To prevent or quiet snoring, try these tips:
- If you're overweight, lose weight. People who are overweight may have extra tissues in the throat that contribute to snoring. Losing weight can help reduce snoring.
- Sleep on your side. Lying on your back allows your tongue to fall backward into your throat, narrowing your airway and partially obstructing airflow. Try sleeping on your side. If you find that you always end up on your back in the middle of the night, try sewing a tennis ball in the back of your pajama top.
- Raise the head of your bed. Raising the head of your bed by about four inches may help.
- Nasal strips. Adhesive strips applied to your nose help many people increase the area of their nasal passage, enhancing their breathing. These strips aren't effective for people with sleep apnea, however.
- Treat nasal congestion or obstruction. Having allergies or a deviated septum can limit airflow through your nose. This forces you to breathe through your mouth, increasing the likelihood of snoring.
Don't use an oral or spray decongestant for more than three days in a row for acute congestion unless directed to do so by your doctor. Long-term use of these medications can have a rebound effect and make your congestion worse. Ask your doctor about a prescription steroid spray if you have chronic congestion.
To correct a structural defect in your airway, such as a deviated septum, you may need surgery.
- Limit or avoid alcohol and sedatives. Avoid drinking alcoholic beverages at least two hours before bedtime, and let your doctor know about your snoring before taking sedatives.
Sedatives and alcohol depress your central nervous system, causing excessive relaxation of muscles, including the tissues in your throat.
Because snoring is such a common problem, there are numerous products available, such as nasal sprays or homeopathic therapies. However, most of the products haven't been proved effective in clinical trials. For example, MSM (methylsulfonylmethane) is marketed in a nose drop formula to treat snoring, but there's no evidence it has any effect on snoring.
Therapies that might help ease your snoring include:
- Didgeridoo. Playing the didgeridoo, a musical instrument that produces a droning sound, may help train muscles of the upper airway and lessen daytime sleepiness. Researchers have evaluated the use of the instrument by those with sleep apnea who complained about snoring.
Research has shown that those who played the instrument for about 25 minutes a day most days of the week experienced less daytime sleepiness — a complication of sleep apnea and snoring. However, this research is preliminary and needs more study. Also, the same benefits haven't been found in studies of wind or brass instrument players.
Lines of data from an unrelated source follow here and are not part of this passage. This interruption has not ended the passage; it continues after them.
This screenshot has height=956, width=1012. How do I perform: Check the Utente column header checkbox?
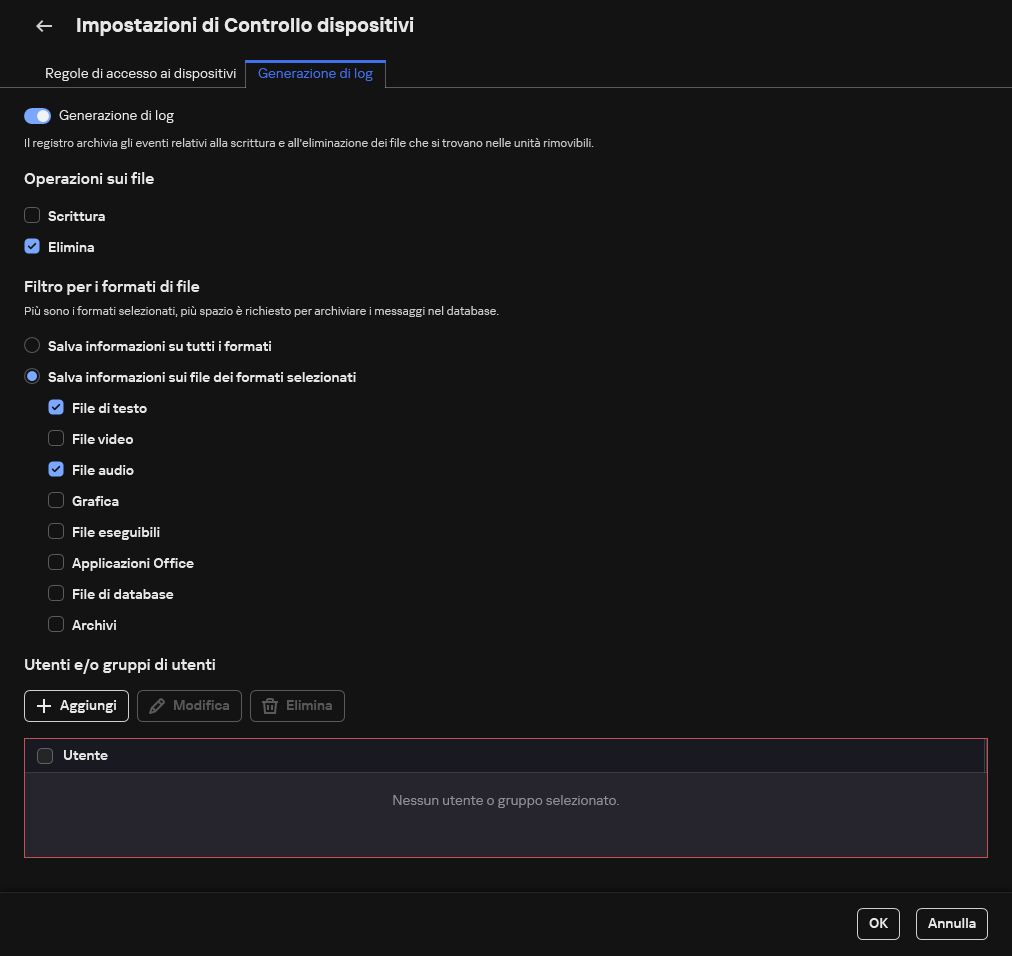tap(44, 755)
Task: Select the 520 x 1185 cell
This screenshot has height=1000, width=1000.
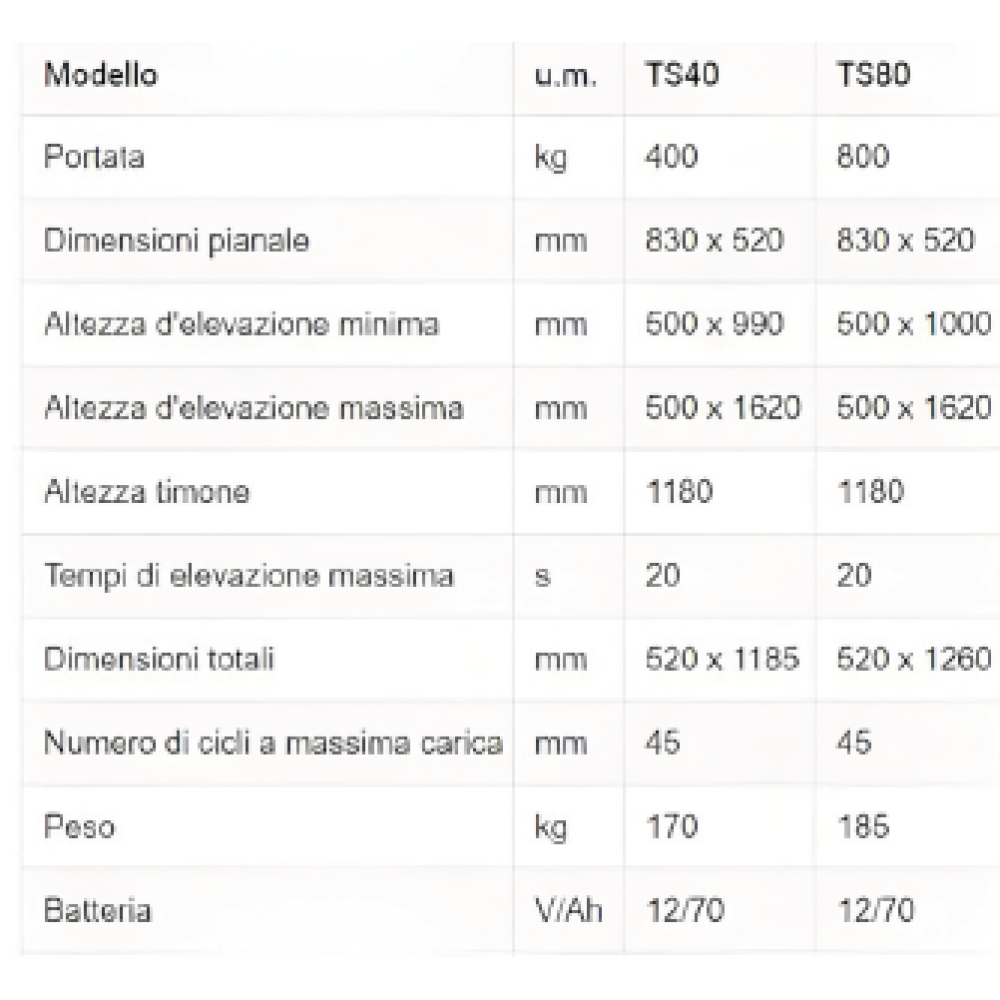Action: point(723,659)
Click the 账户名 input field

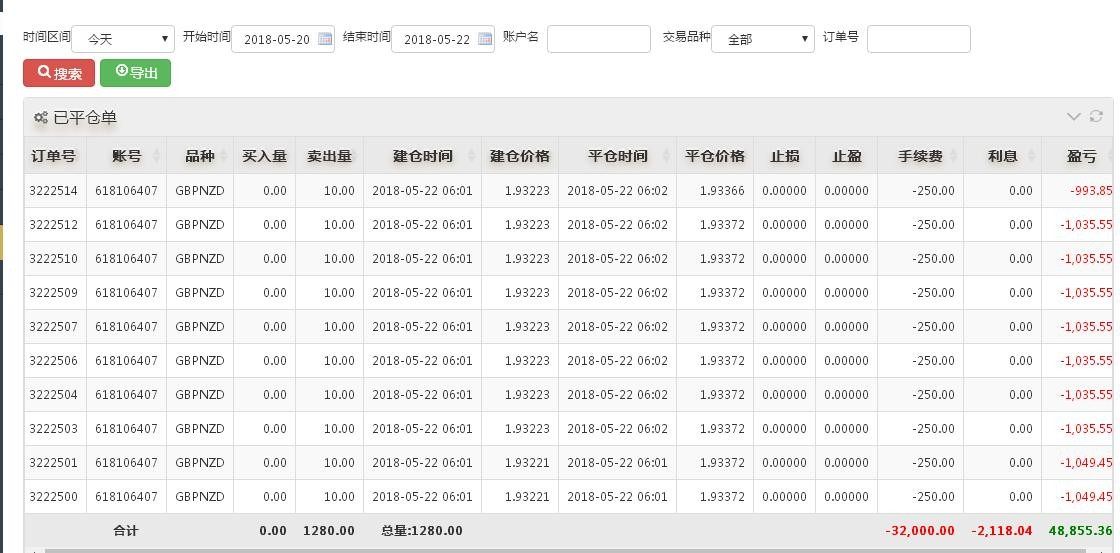tap(599, 39)
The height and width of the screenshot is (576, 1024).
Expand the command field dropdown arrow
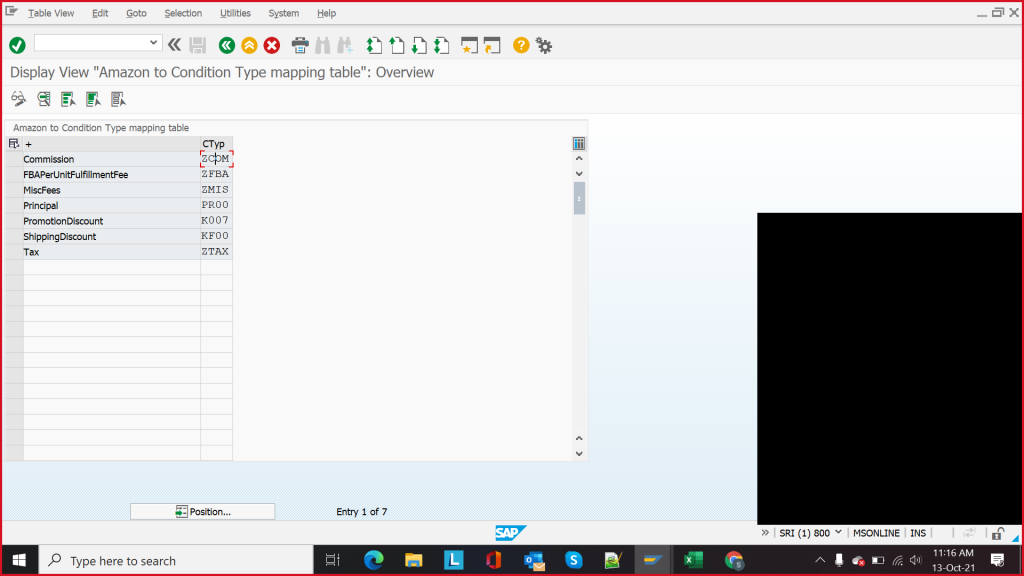154,43
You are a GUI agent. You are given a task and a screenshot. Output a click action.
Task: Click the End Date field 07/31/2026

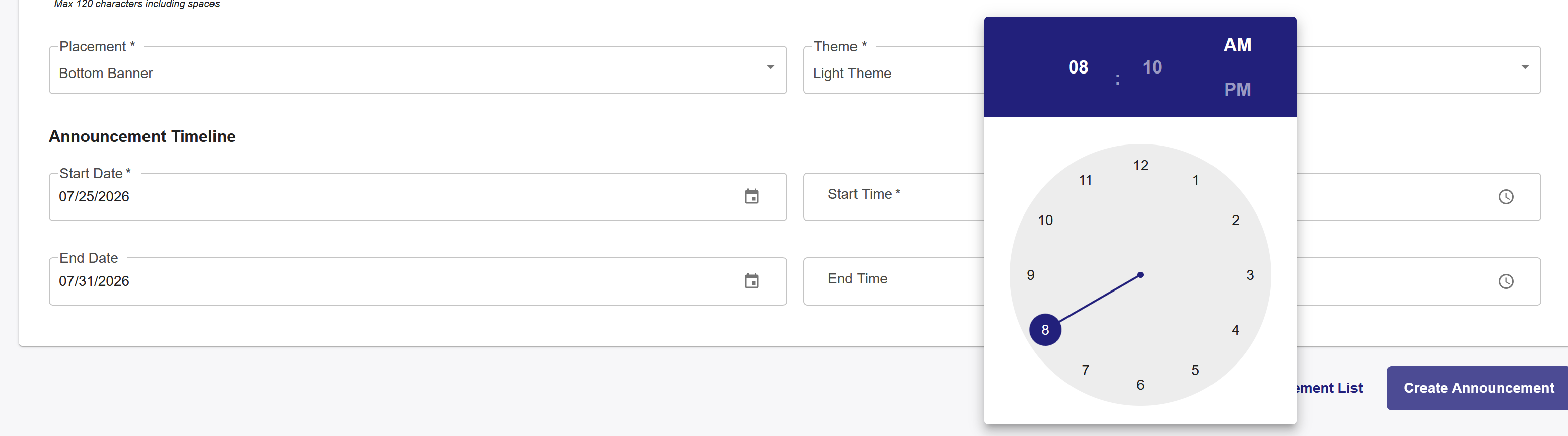pyautogui.click(x=417, y=281)
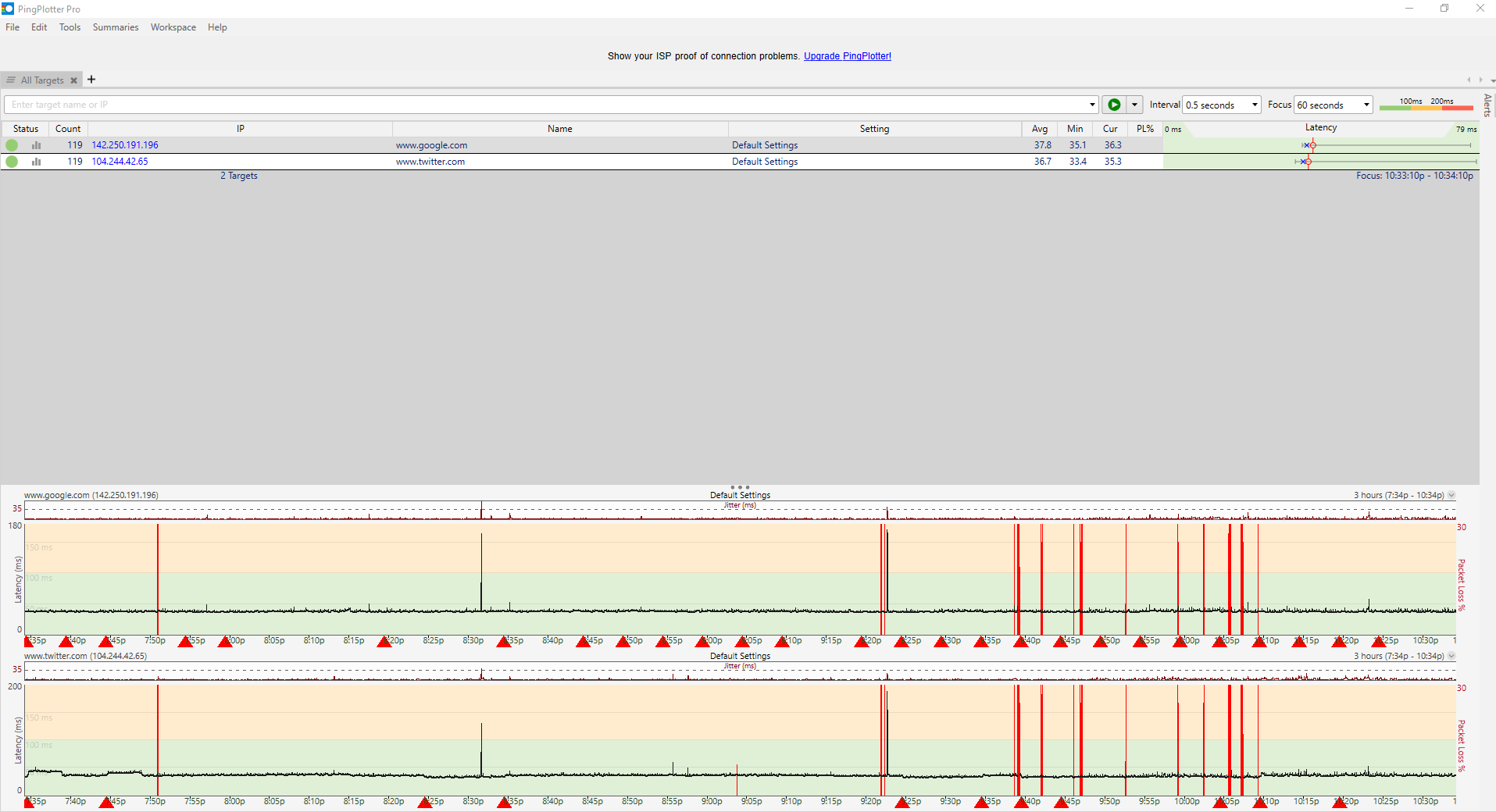Add a new tab with the plus icon
The image size is (1496, 812).
click(x=91, y=80)
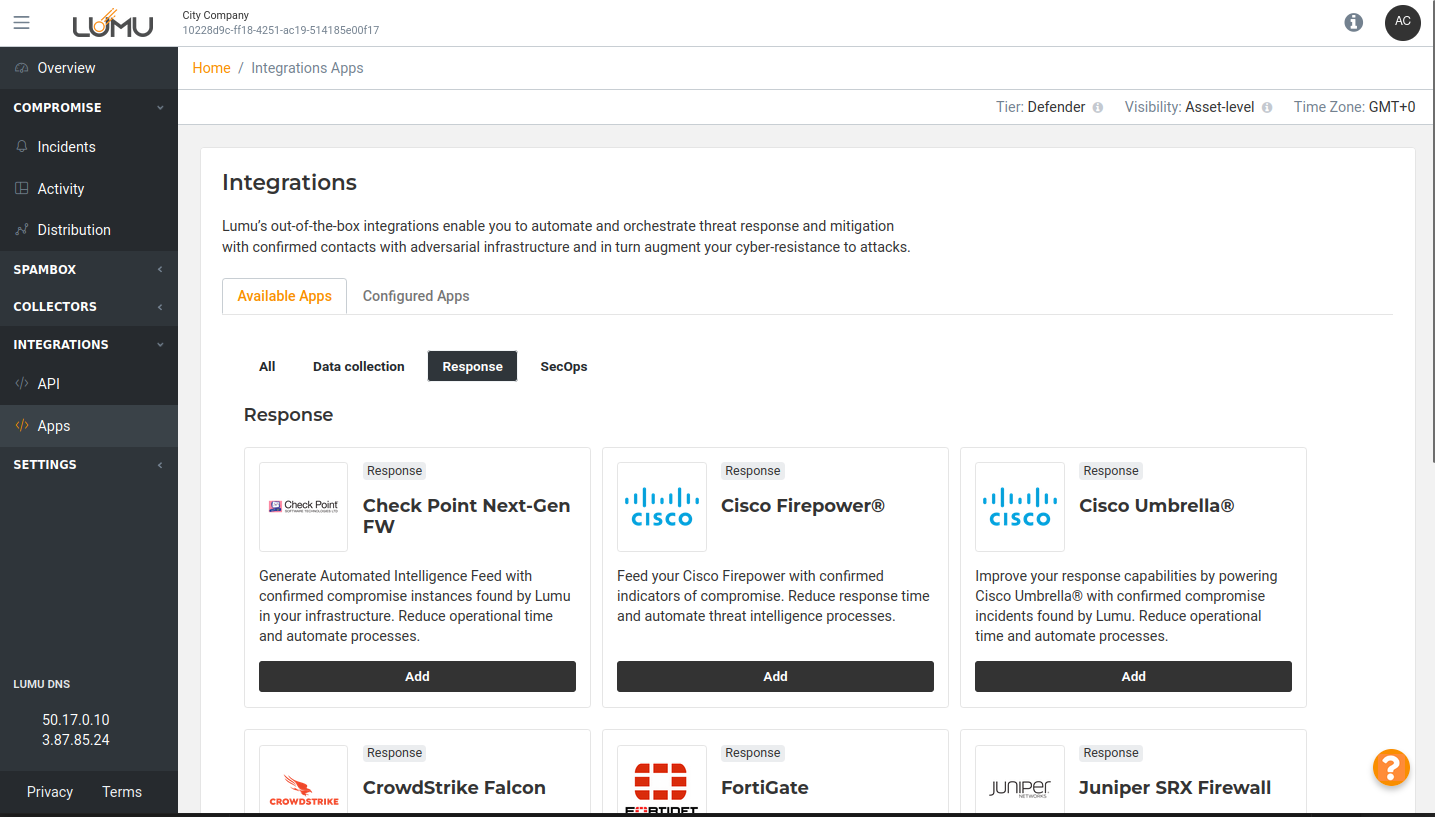Click the Tier info tooltip icon
The image size is (1435, 817).
[x=1098, y=108]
- Singing. Singing may help improve muscle control of the soft palate and upper throat. One preliminary study found some decrease in snoring in participants who sang prescribed singing exercises for 20 minutes a day for three months. These participants all began snoring as adults, had no nasal problems and were not overweight. More study of this technique is needed.
If your partner is the one who's snoring, you may sometimes feel frustrated as well as fatigued. Suggest some of the home remedies mentioned, and if those don't help quiet your partner's nocturnal noisemaking, have your partner make a doctor's appointment.